Withhold SEGLUROMET, if possible, in temporary clinical situations that could predispose patients to ketoacidosis. Resume SEGLUROMET when the patient is clinically stable and has resumed oral intake [see Dosage and Administration (2.4)].

Educate all patients on the signs and symptoms of ketoacidosis and instruct patients to discontinue SEGLUROMET and seek medical attention immediately if signs and symptoms occur.

The effect of ertugliflozin on cardiovascular risk in adult patients with type 2 diabetes and established atherosclerotic cardiovascular disease was evaluated in the VERTIS CV study (NCT 01986881), a multicenter, multi-national, randomized, double-blind, placebo-controlled, event-driven trial.

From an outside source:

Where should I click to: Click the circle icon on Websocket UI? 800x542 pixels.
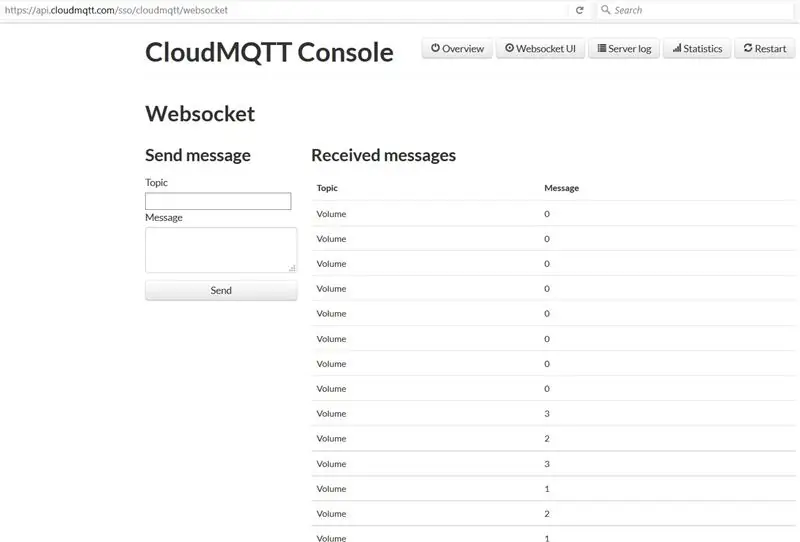coord(509,48)
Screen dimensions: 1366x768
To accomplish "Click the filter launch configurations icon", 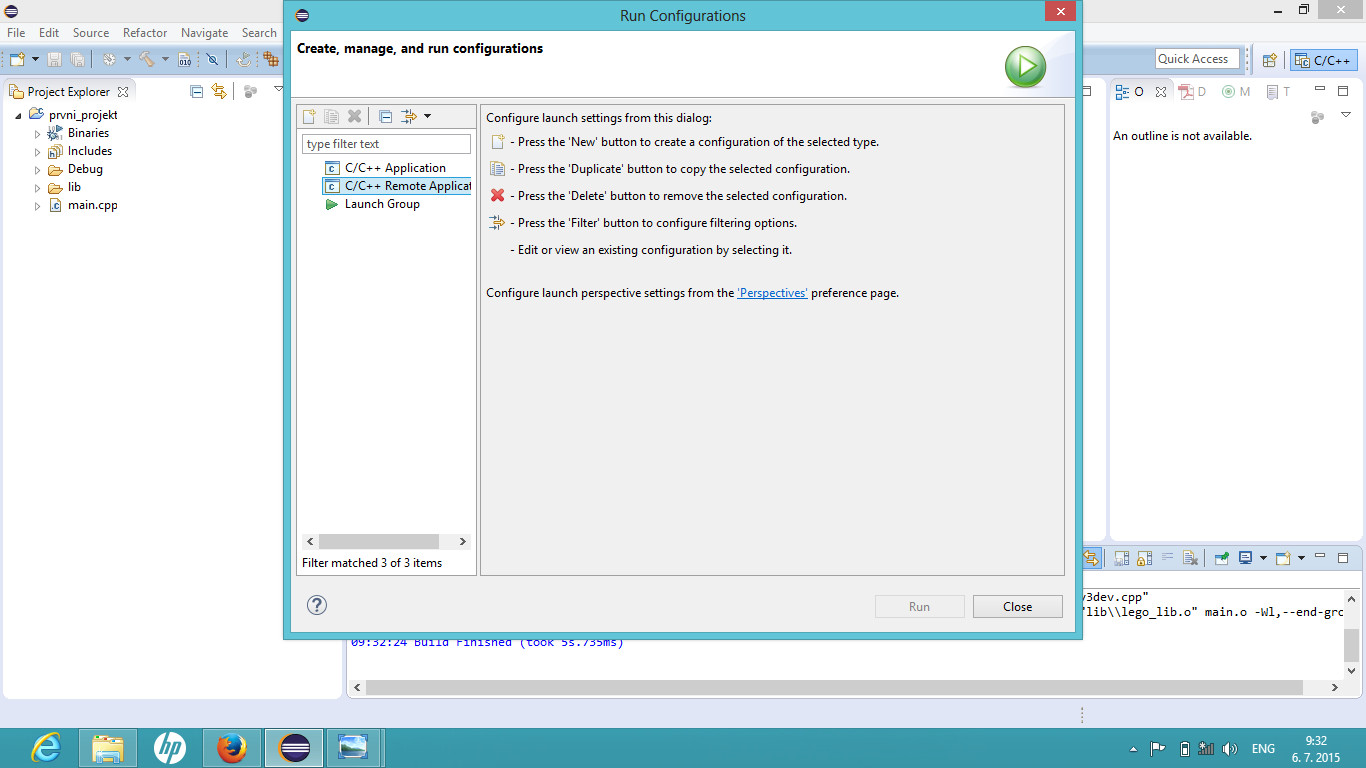I will [409, 117].
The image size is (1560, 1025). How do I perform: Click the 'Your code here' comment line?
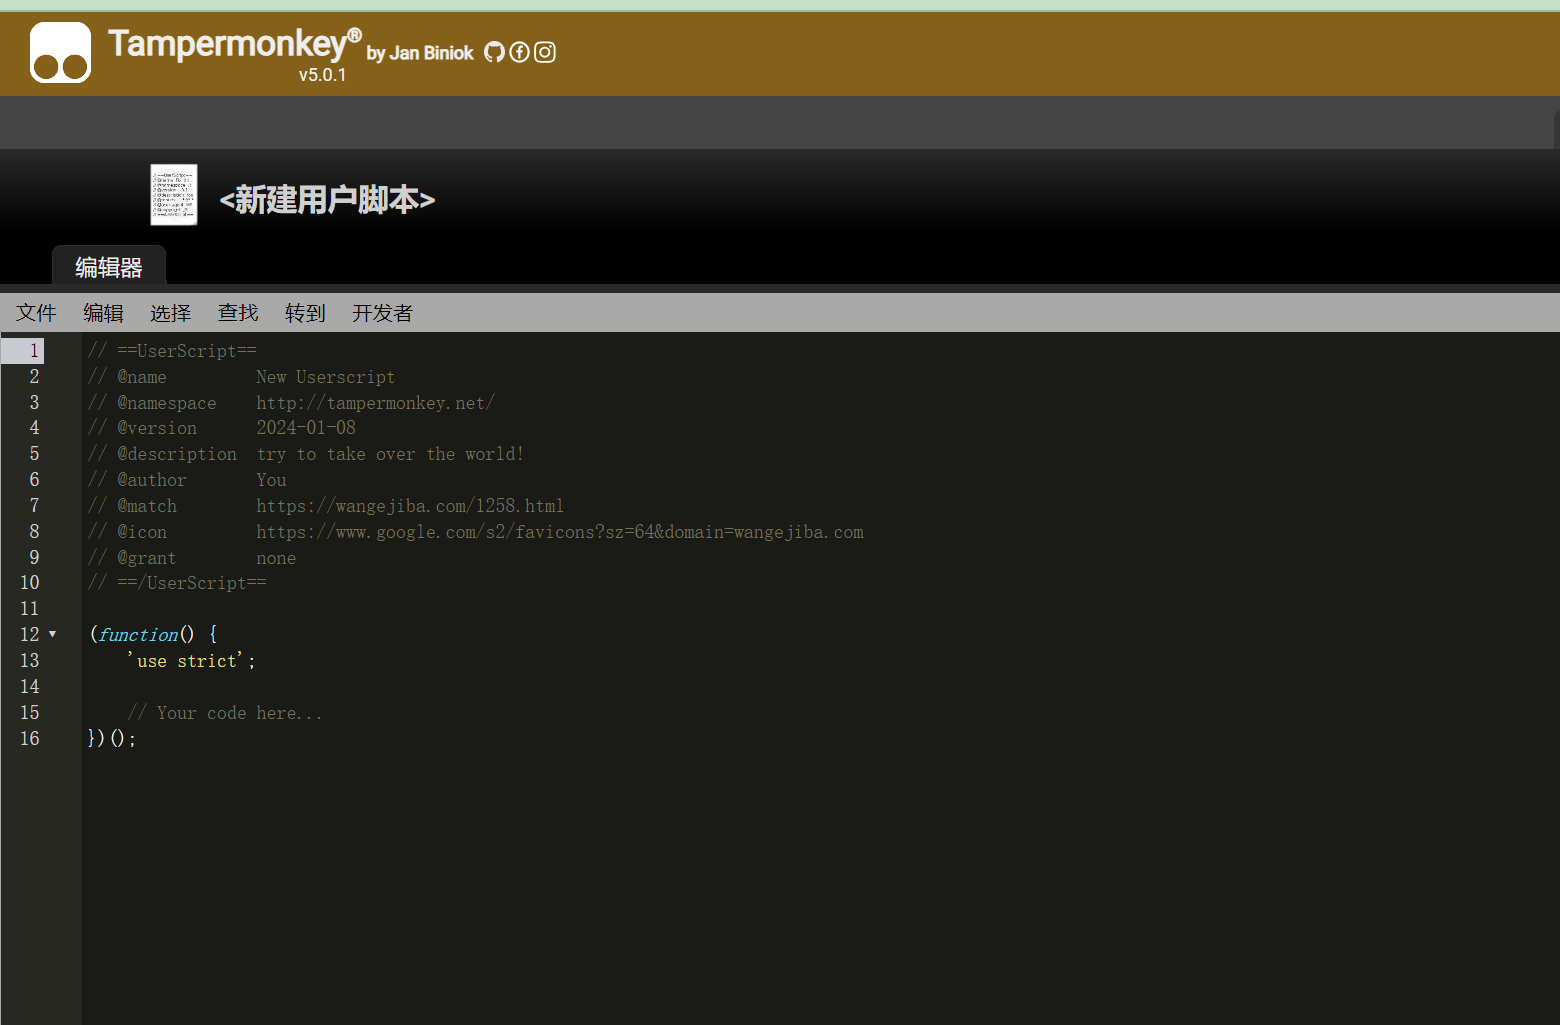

The study compared the risk of experiencing a major adverse cardiovascular event (MACE) between ertugliflozin and placebo when these were added to and used concomitantly with standard of care treatments for diabetes and atherosclerotic cardiovascular disease.

A total of 8,246 patients were randomized to placebo (N=2,747), oral once daily ertugliflozin 5 mg (N=2,752), or oral once daily ertugliflozin 15 mg (N=2,747) and followed for a median of 3 years. Approximately 88% of the study population was White, 6% Asian, and 3% Black or African American. The mean age was 64 years and approximately 70% were male.

All patients in the study had inadequately controlled type 2 diabetes mellitus at baseline (HbA1c greater than or equal to 7%). The mean duration of type 2 diabetes mellitus was 13 years, the mean HbA1c at baseline was 8.2% and the mean eGFR was 76 mL/min/1.73 m². At baseline, patients were treated with one (32%) or more (67%) antidiabetic medications including biguanides (metformin HCl) (76%), insulin (47%), sulfonylureas (41%), DPP-4 inhibitors (11%) and GLP-1 receptor agonists (3%).

Almost all patients (99%) had established atherosclerotic cardiovascular disease at baseline including: a documented history of coronary artery disease (76%), cerebrovascular disease (23%) or peripheral artery disease (19%). Approximately 24% patients had a history of heart failure (HF). At baseline, the mean systolic blood pressure was 133 mmHg, the mean diastolic blood pressure was 77 mmHg, the mean LDL was 89 mg/dL, and the mean HDL was 44 mg/dL. At baseline, approximately 81% of patients were treated with renin angiotensin system inhibitors, 69% with beta-blockers, 43% with diuretics, 82% with statins, 4% ezetimibe, and 89% with antiplatelet agents.

The primary endpoint in VERTIS CV was the time to first occurrence of a Major Adverse Cardiac Event (MACE). A major adverse cardiovascular event was defined as occurrence of either a cardiovascular death or a nonfatal myocardial infarction (MI) or a nonfatal stroke. The statistical analysis plan pre-specified that the 5 and 15 mg doses would be combined for the analysis. A Cox proportional hazards model was used to test for non-inferiority against the pre-specified risk margin of 1.3 for the hazard ratio of MACE. Type-1 error was controlled across multiple tests using a hierarchical testing strategy.

The incidence rate of MACE was similar between the ertugliflozin-treated and placebo-treated patients. The estimated hazard ratio of MACE associated with ertugliflozin relative to placebo was 0.97 with 95.6% confidence interval (0.85, 1.11). The upper bound of this confidence interval excluded a risk larger than 1.3 (Table 11). Results for the 5 mg and 15 mg doses were consistent with results for the combined dose group.